=== Dataset content ===
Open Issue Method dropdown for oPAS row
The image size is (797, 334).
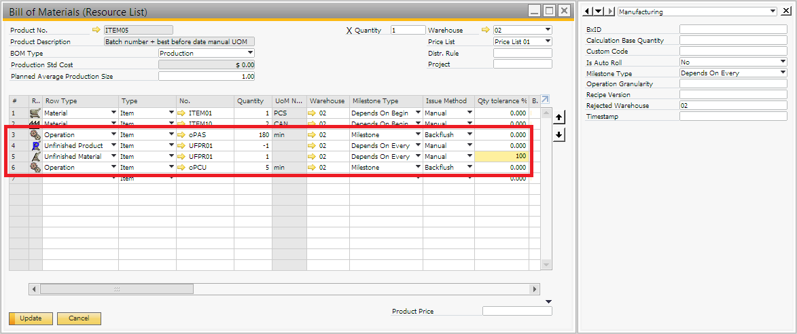coord(469,135)
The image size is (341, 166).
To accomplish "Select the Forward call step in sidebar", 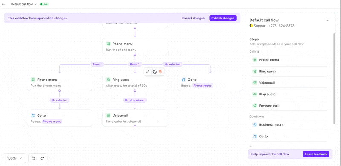I will pos(289,106).
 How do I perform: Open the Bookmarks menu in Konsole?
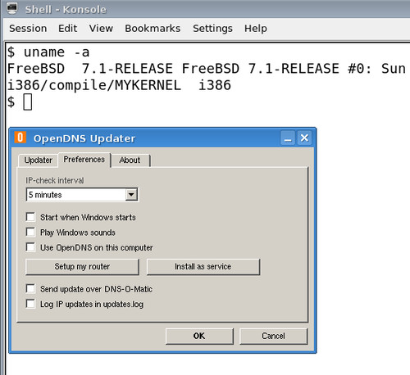click(x=153, y=29)
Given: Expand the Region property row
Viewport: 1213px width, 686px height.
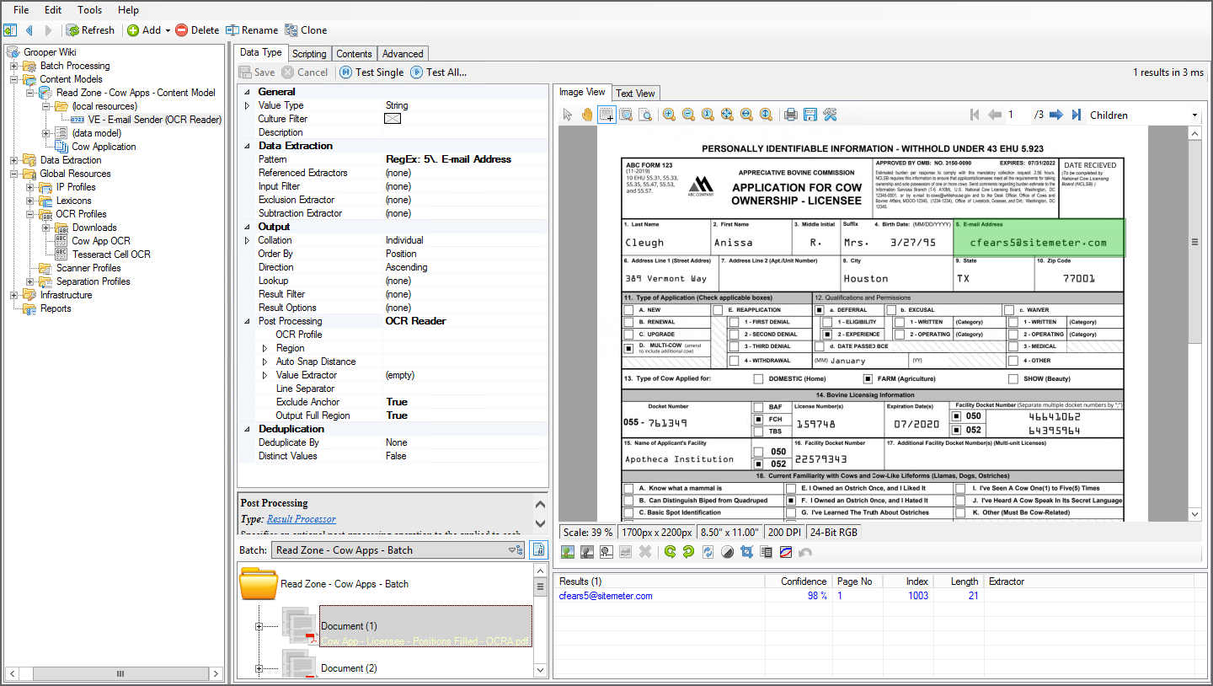Looking at the screenshot, I should pyautogui.click(x=265, y=348).
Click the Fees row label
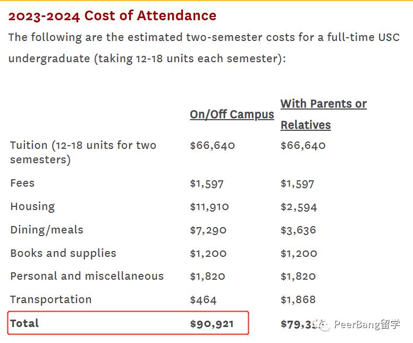This screenshot has height=343, width=413. click(x=22, y=183)
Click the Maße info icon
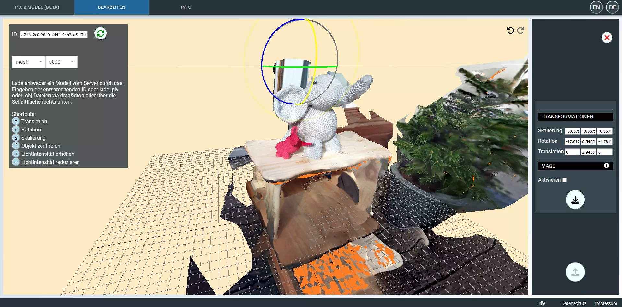Screen dimensions: 622x307 [606, 166]

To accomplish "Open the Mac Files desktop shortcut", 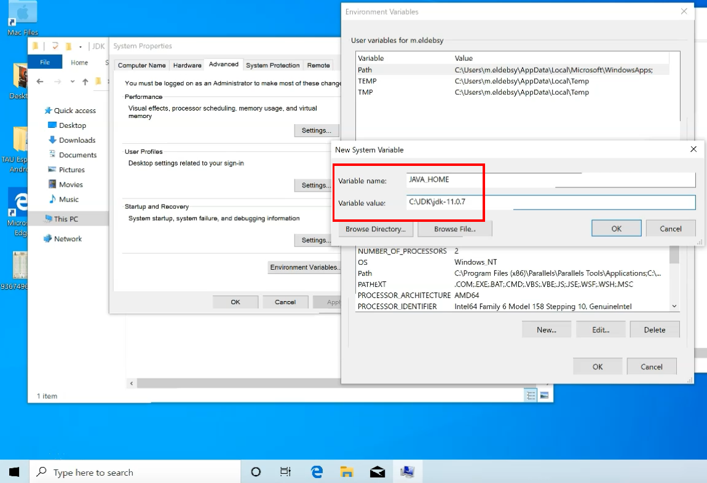I will pos(22,18).
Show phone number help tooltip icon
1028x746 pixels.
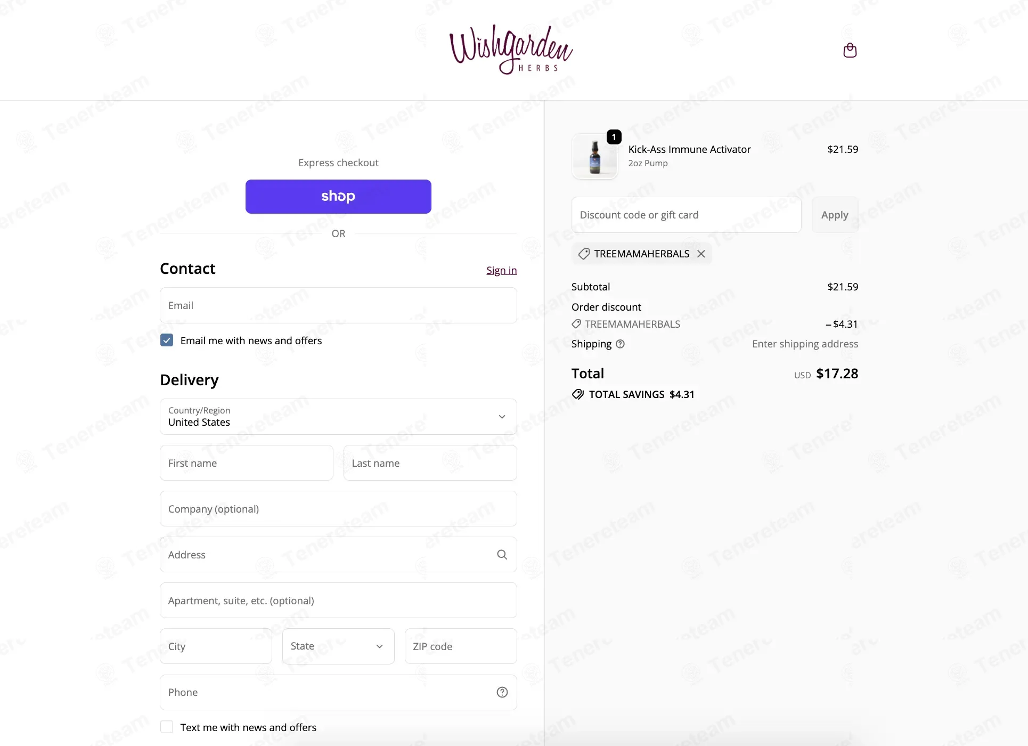pyautogui.click(x=502, y=692)
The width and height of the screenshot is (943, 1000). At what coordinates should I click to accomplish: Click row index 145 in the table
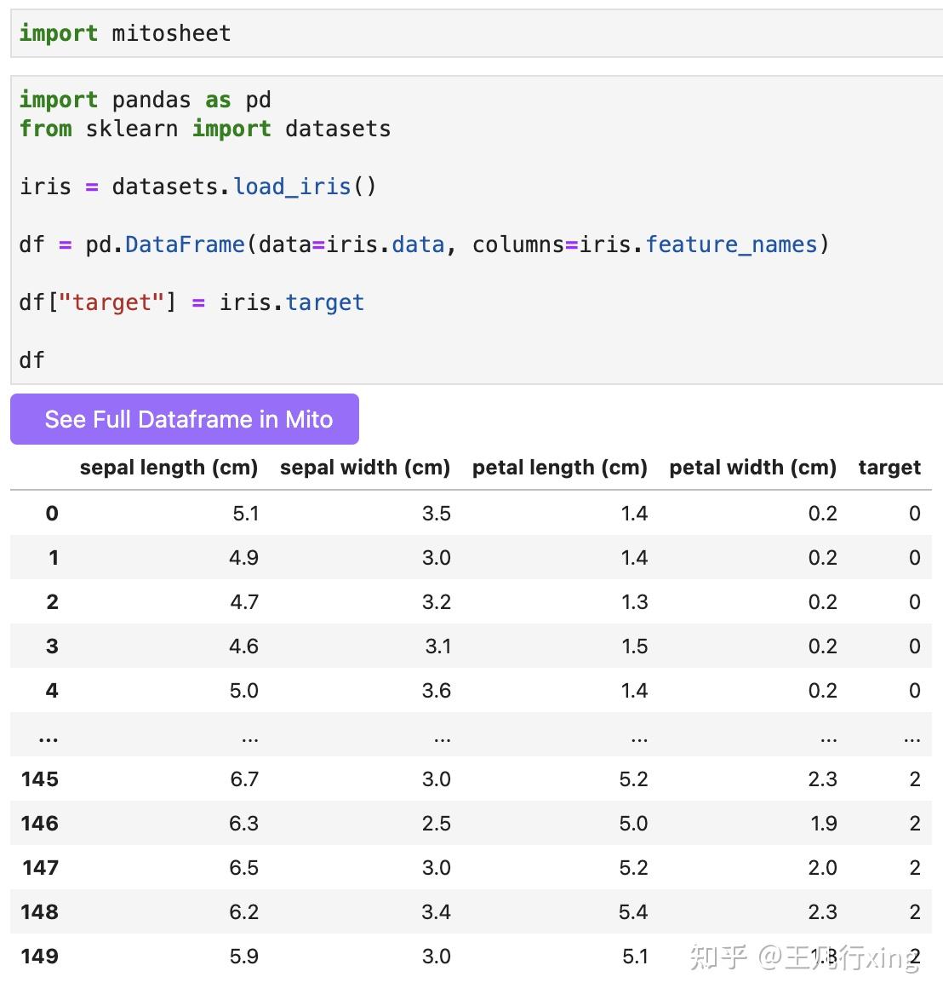tap(40, 779)
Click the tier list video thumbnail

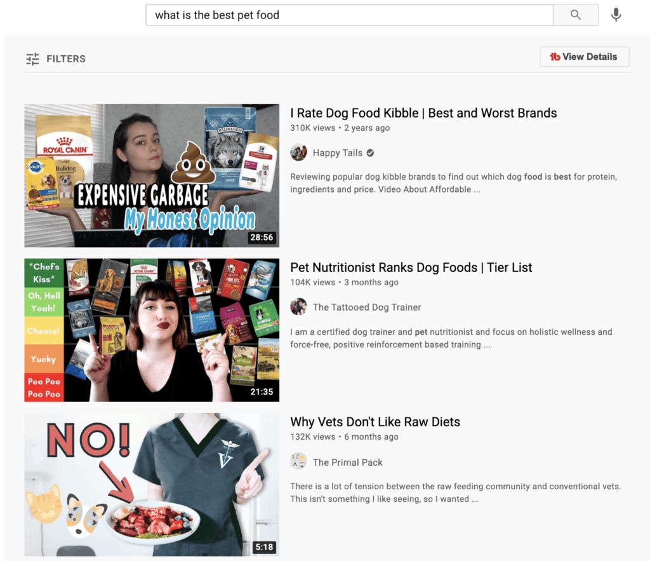[x=151, y=330]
===
→ Your objective
Beginning at the line that contains "Show phone number help tooltip icon" and ending at the last line of the data, return each line exactly; no picture belongs in the copy.

→ Solution for this exercise
Show phone number help tooltip icon
1028x746 pixels.
pyautogui.click(x=502, y=692)
The width and height of the screenshot is (943, 1000). At what coordinates should I click to accomplish: Click row index 145 in the table
tap(40, 779)
Click the tier list video thumbnail

[x=151, y=330]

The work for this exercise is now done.